POLITIQUE

Futur pont Champlain: un système d'autobus pour 2018, avec la possibilité d'ajouter un SLR

29/05/2014 04:18 EDT | Actualisé 29/05/2014 05:36 EDT
Agence QMI

Le ministre des Transports du Québec demande à Ottawa de livrer un tablier hybride sur le nouveau pont Champlain permettant de faire fonctionner un Système rapide d'autobus (SRB) dès 2018 et de préserver l'option d'instaurer un Système léger sur rail (SLR).

Robert Poëti ne ferme donc pas la porte à la construction d'un SLR sur le nouveau pont Champlain, mais précise plutôt qu'il prendra sa décision finale lorsque l'étude du bureau de projet de l'AMT terminera son étude en 2015.

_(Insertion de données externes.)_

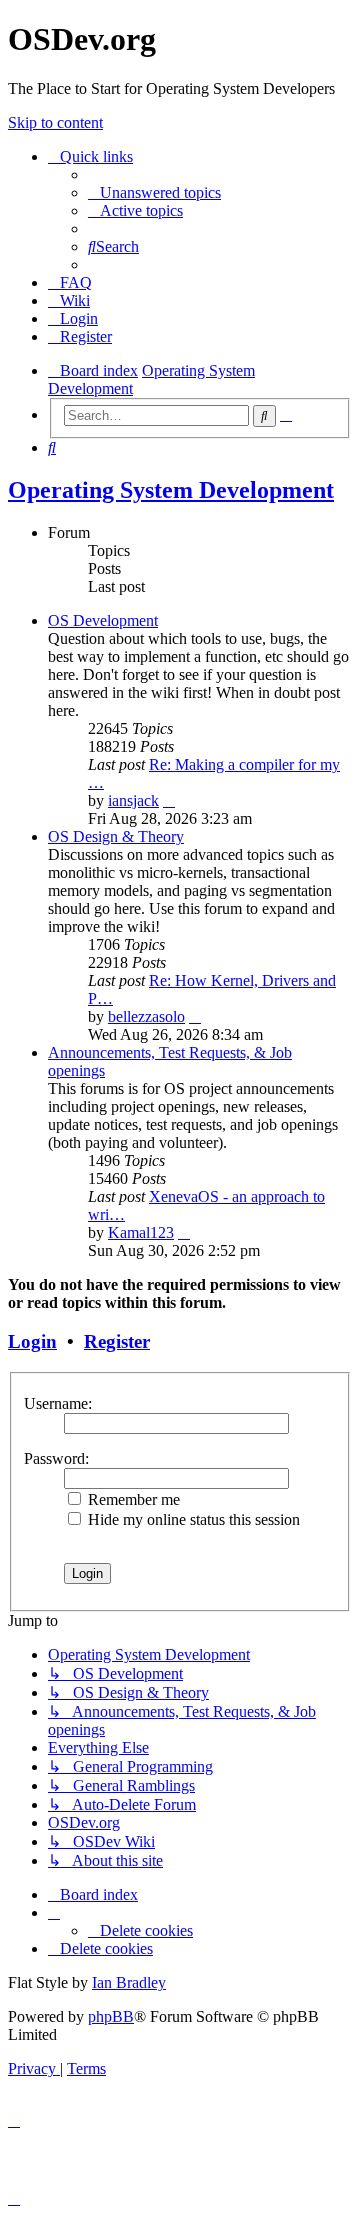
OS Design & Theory (116, 836)
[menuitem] (154, 192)
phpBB (111, 2016)
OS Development (103, 620)
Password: (56, 1458)
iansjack (133, 800)
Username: (58, 1403)
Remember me (132, 1499)
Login (32, 1341)
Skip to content (55, 122)
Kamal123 (141, 1232)
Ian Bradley (129, 1982)
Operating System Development (171, 490)
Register (117, 1341)
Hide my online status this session (192, 1519)
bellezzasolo (146, 1016)
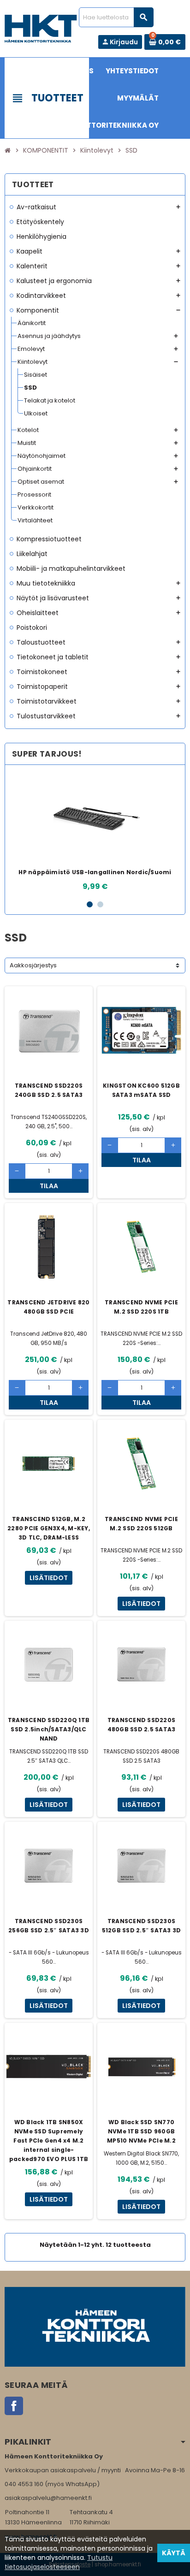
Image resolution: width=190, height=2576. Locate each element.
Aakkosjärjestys (33, 965)
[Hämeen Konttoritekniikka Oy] (41, 28)
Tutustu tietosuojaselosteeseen (59, 2562)
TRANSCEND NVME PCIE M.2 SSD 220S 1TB (141, 1306)
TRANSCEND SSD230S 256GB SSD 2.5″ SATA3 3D (48, 1925)
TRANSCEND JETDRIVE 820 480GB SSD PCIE (48, 1306)
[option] (95, 832)
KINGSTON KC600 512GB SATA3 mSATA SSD (141, 1090)
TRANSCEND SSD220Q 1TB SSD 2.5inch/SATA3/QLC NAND (48, 1729)
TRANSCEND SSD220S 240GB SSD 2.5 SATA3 (49, 1090)
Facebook (14, 2406)
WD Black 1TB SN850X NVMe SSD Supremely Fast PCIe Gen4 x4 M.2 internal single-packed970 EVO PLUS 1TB (48, 2140)
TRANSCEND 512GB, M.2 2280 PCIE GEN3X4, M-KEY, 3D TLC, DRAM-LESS (48, 1528)
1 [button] (90, 904)
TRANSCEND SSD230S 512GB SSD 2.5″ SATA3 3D (141, 1925)
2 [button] (100, 904)
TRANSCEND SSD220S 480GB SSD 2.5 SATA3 (141, 1724)
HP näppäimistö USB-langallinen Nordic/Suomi (94, 872)
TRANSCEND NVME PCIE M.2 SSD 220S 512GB (141, 1523)
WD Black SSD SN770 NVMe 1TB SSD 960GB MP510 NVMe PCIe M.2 (141, 2131)
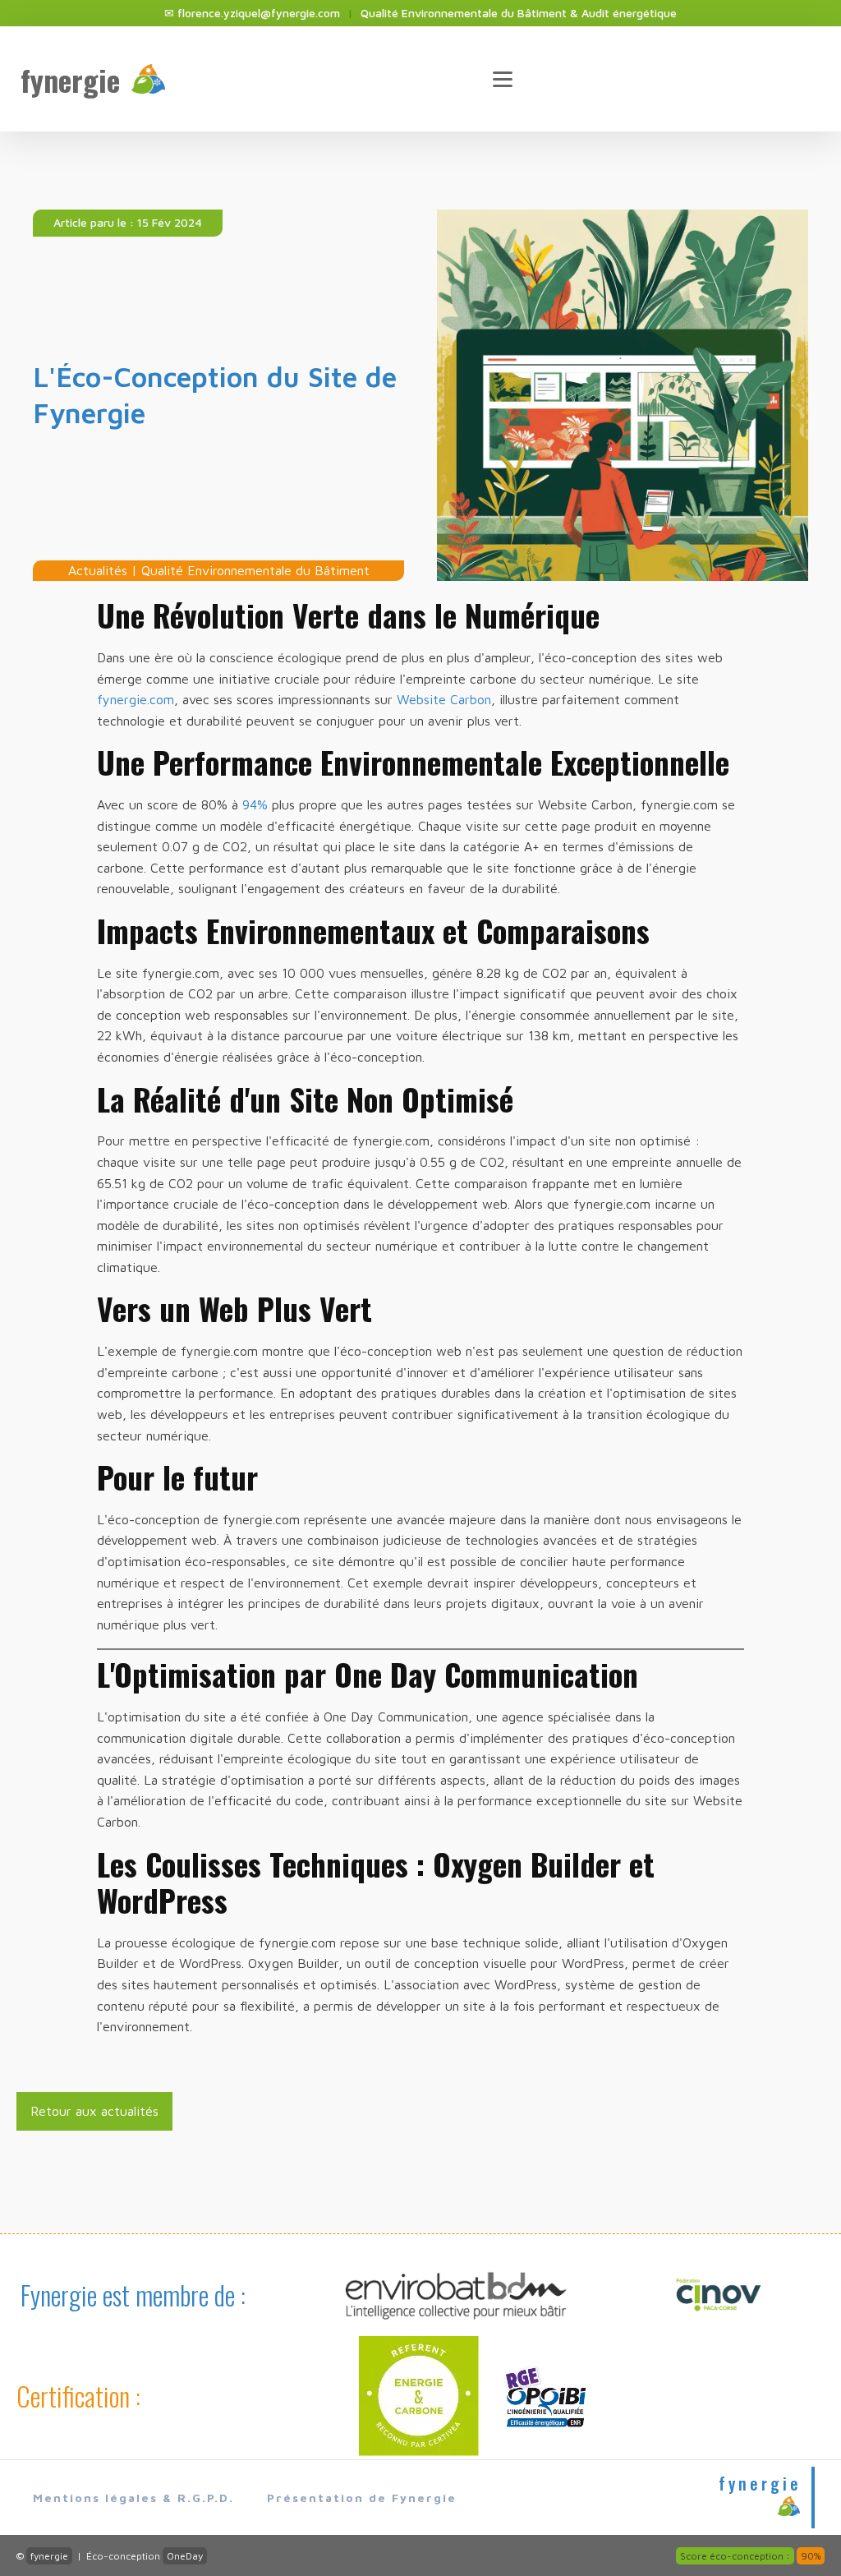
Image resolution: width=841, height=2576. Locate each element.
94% (255, 804)
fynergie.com (135, 699)
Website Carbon (444, 699)
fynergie (49, 2556)
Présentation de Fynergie (362, 2498)
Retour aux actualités (94, 2111)
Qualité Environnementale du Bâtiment (255, 570)
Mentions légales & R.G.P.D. (133, 2498)
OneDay (185, 2556)
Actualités (97, 570)
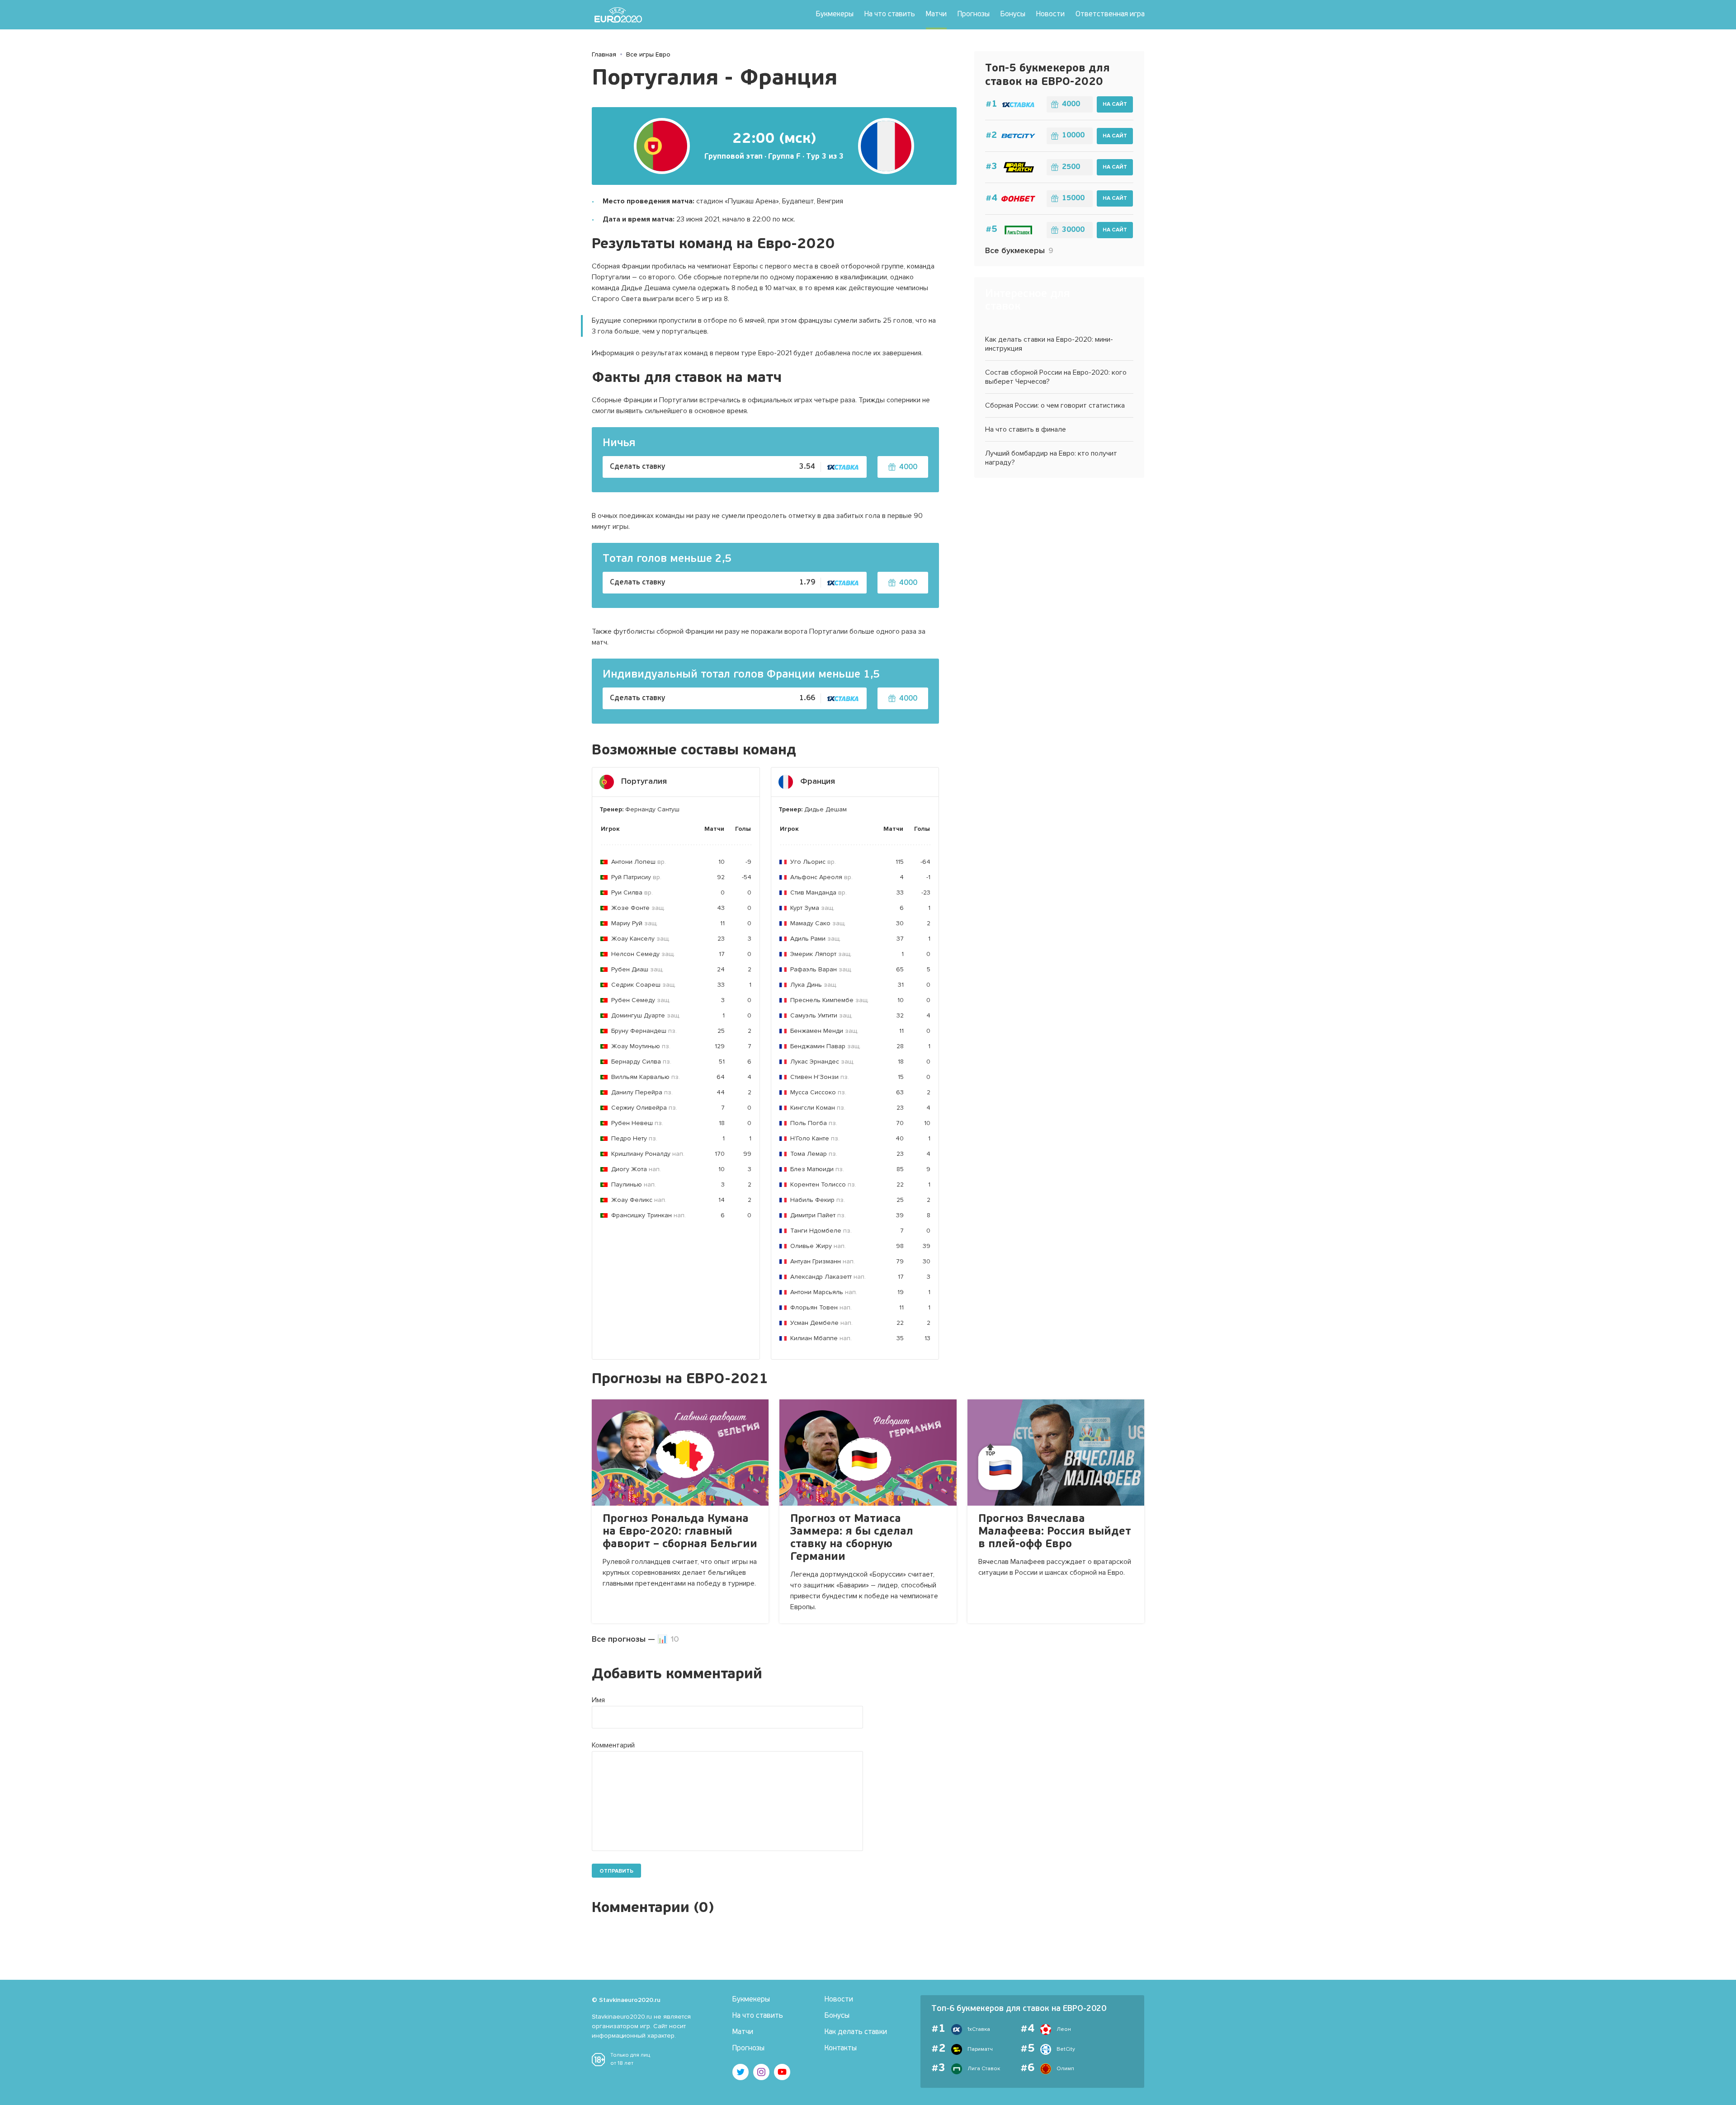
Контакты (841, 2048)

En demandant au gouvernement fédéral un tablier hybride, le gouvernement du Québec espère ainsi ne pas retarder le début des travaux. « Même si je vous dis qu'aujourd'hui que j'ai pris la décision d'un SLR, il serait impossible qu'il soit prêt en 2018. C'est une décision sage, double, de prévoir le volet de l'hybride », a dit le ministre des Transports, en conférence de presse jeudi.

Cette décision donne ainsi plus de temps au gouvernement pour choisir le meilleur mode de transport collectif, tout en offrant un système adéquat, dès l'ouverture du pont. « Déjà en 2018, nous aurons un site propre, complètement exclusif et sécurisé. C'est déjà supérieur à ce qu'on a », a ajouté M. Poëti.

Si le gouvernement décide éventuellement d'ajouter un SLR, la voie réservée pour les autobus serait déplacée sur la voie d'accotement, le temps de sa construction, a expliqué Nicolas Girard, président de l'Agence métropolitaine de transport (AMT). Cette option « hybride » n'aura pas une « incidence énorme sur le plan monétaire », croit-il.

Des réactions positives

Le ministre fédéral Denis Lebel a indiqué qu'Ottawa a déjà commencé à planifier la conception d'un tablier central hybride pouvant accueillir un SLR ainsi que des autobus.

« Cette prise de position par le gouvernement du Québec ne causera aucun délai à la mise en œuvre du projet. Nous continuerons de collaborer avec le gouvernement du Québec afin d'offrir un corridor dédié au transport collectif dès 2018 », a-t-il dit.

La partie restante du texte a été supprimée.